Michael Kors IPO: Bargain or bust?

December 8, 2011, 12:41 AM UTC

By Mina Kimes, writer

Michael Kors photographed by By Ed Kavishe

FORTUNE — Like any top American fashion designer, Michael Kors excels at spotting trends before they go stale. Kors’ latest forecast is that investors will continue to favor luxury stocks. His company, Michael Kors Holdings Ltd., announced Tuesday that it plans to raise nearly $800 million in an IPO and list its shares on the New York Stock Exchange under the ticker KORS.

Kors’ IPO is timed to capitalize on a boomlet in the luxury sector. The category has been a bright spot in 2011, a year in which upper and lower-tier consumer brands thrived while middle-market labels suffered. Wealthy shoppers in both developed and emerging countries continued to spend heavily, generating double-digit sales increases for companies like Coach (COH), Burberry, and Ralph Lauren (RL). The S&P Global Luxury Index has returned 2% year-to-date, vastly outperforming the S&P Global 1200’s -4.2% return.

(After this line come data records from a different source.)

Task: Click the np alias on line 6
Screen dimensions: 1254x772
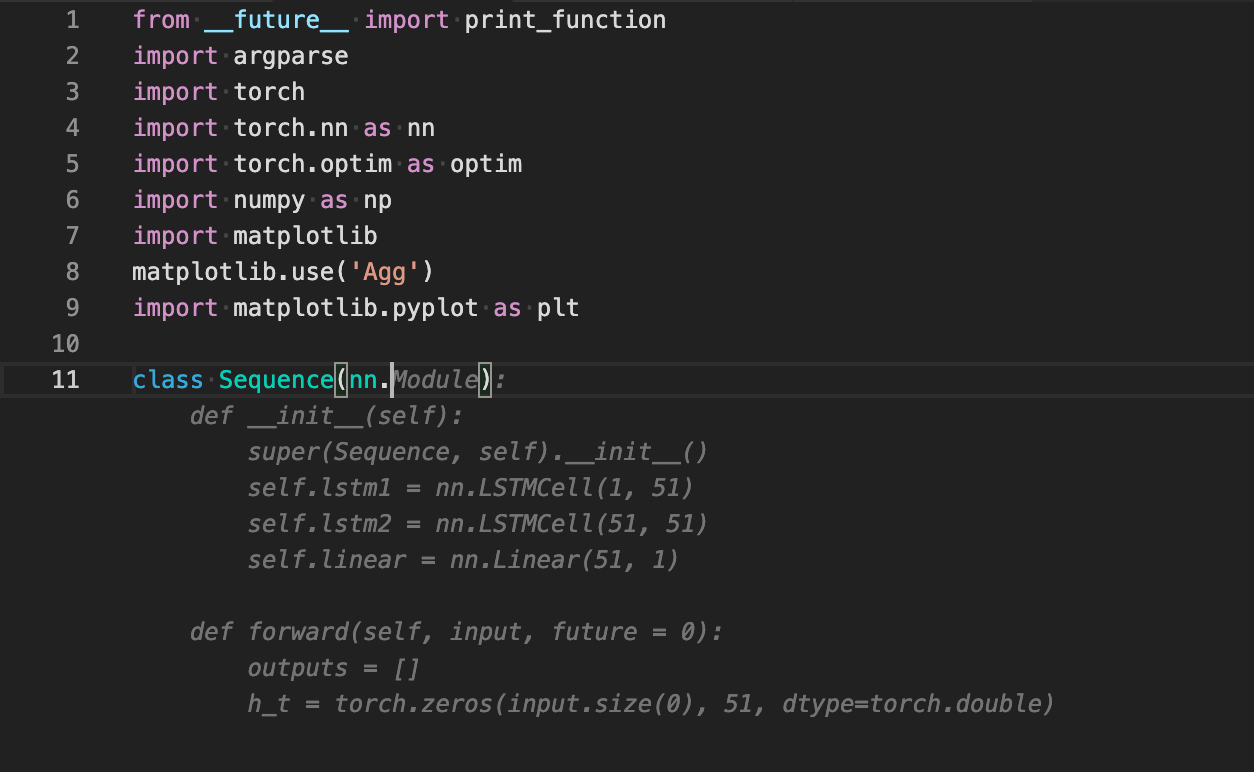Action: tap(377, 200)
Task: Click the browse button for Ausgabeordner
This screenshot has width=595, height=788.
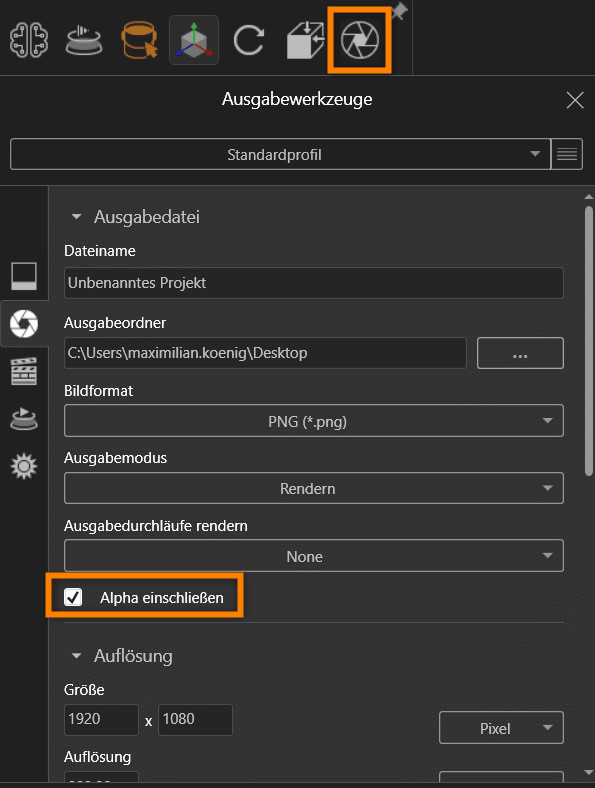Action: [520, 353]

Kors, which describes itself in its IPO filing as “a rapidly growing global luxury lifestyle brand,” has benefited from the largess of its upper class clientele. The company noted in the filing that its revenue hit $803.3 million in fiscal 2011, a 58.1% increase from the previous year. Even more impressive, comparable store sales, or sales at stores that have been open for at least a year, rose 48.2% last year. Kors said that the brand has generated positive same store sales growth in every quarter for the last five fiscal years.

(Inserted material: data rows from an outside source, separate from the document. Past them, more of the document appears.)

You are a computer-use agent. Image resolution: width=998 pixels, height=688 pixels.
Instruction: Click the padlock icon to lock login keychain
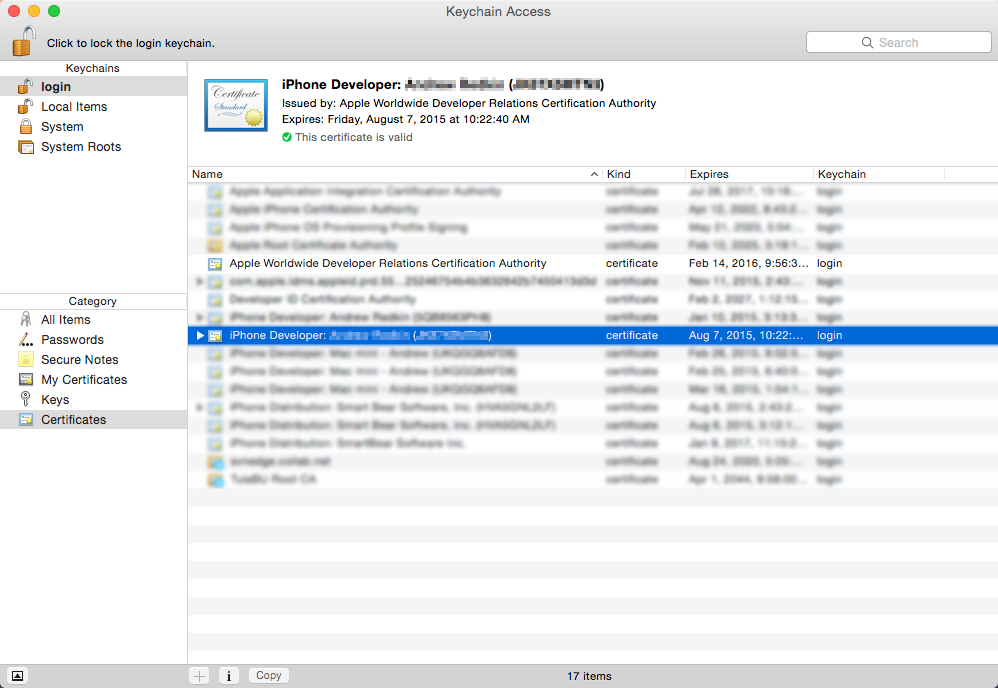24,42
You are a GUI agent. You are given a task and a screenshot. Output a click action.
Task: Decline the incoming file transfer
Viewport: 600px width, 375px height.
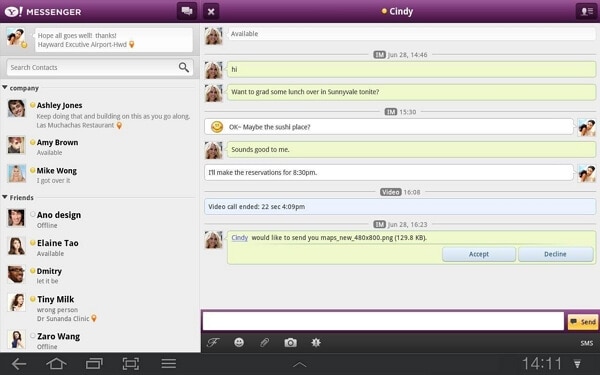(x=556, y=254)
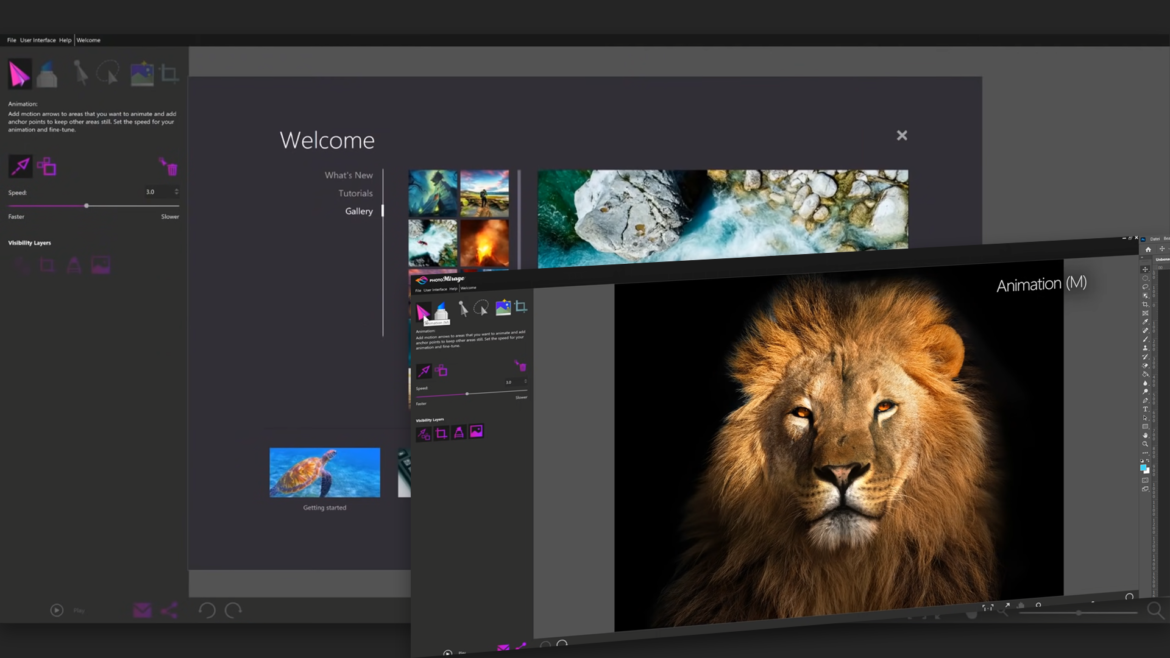This screenshot has height=658, width=1170.
Task: Open the File menu
Action: tap(12, 40)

A successful IPO would be a career landmark for Kors, a Fashion Institute of Technology dropout who launched his own line in the early 80’s. The designer, who is known for his simple, classic style, creates garments with inter-generational appeal. But his ascent, which was chronicled in a Fortune article last year, was not always smooth; Kors filed for Chapter 11 bankruptcy in 1993. (Michael Kors: Retail’s next billion-dollar man)

In recent years, though, Kors has had a string of big wins. His gig as a judge on the hit reality show Project Runway, which debuted in 2004, boosted his personal profile. That same year, he launched a lower-priced line that later bolstered his company during the recession. Kors has recently made a number of moves that have proven lucrative for luxury rivals Burberry and Ralph Lauren, such as shifting from wholesale to retail in order to exert greater control over his brand. He has also expanded production of higher margin accessories, like handbags.

Retail forecaster Catherine Moellering says Kors’ classic aesthetic resonates with shoppers right now. “If consumers are going to spend on a luxury item, they’re interested in items that have a timelessness,” says Moellering, an executive vice president at the Tobe Report. “It just feels safer.”

The guys behind Kors

The success of Kors’ IPO is contingent upon whether or not investors believe the uptick in luxury sales can continue in the United States. Though the company touts its presence in 74 countries, it still makes the vast majority of its money in the U.S. In its filing, Kors reports that more than 90% of its retail sales and just under 90% of its wholesale sales come from North America. Just a fraction of its sales originate outside the U.S., Europe, and Japan. Though luxury spending in developed markets has stayed healthy over the last year, a slump in the stock market would make affluent people feel less wealthy.

That could present problems for a stock offering that is priced for near perfection. Michael Kors is offering shares at $17 to $19. At the midpoint of that range, given that the company’s net income available for ordinary shareholders over the last twelve months is $85 million, its price to earnings ratio is 40. By contrast, Burberry trades at 36 times trailing earnings, Coach trades at 20, and Ralph Lauren trades at 21, according to Capital IQ.

The market will soon evaluate whether Kors deserves a hefty valuation. In the words of Kors’ fellow Project Runway star Tim Gunn, it’s a “make it work” moment for the burgeoning company.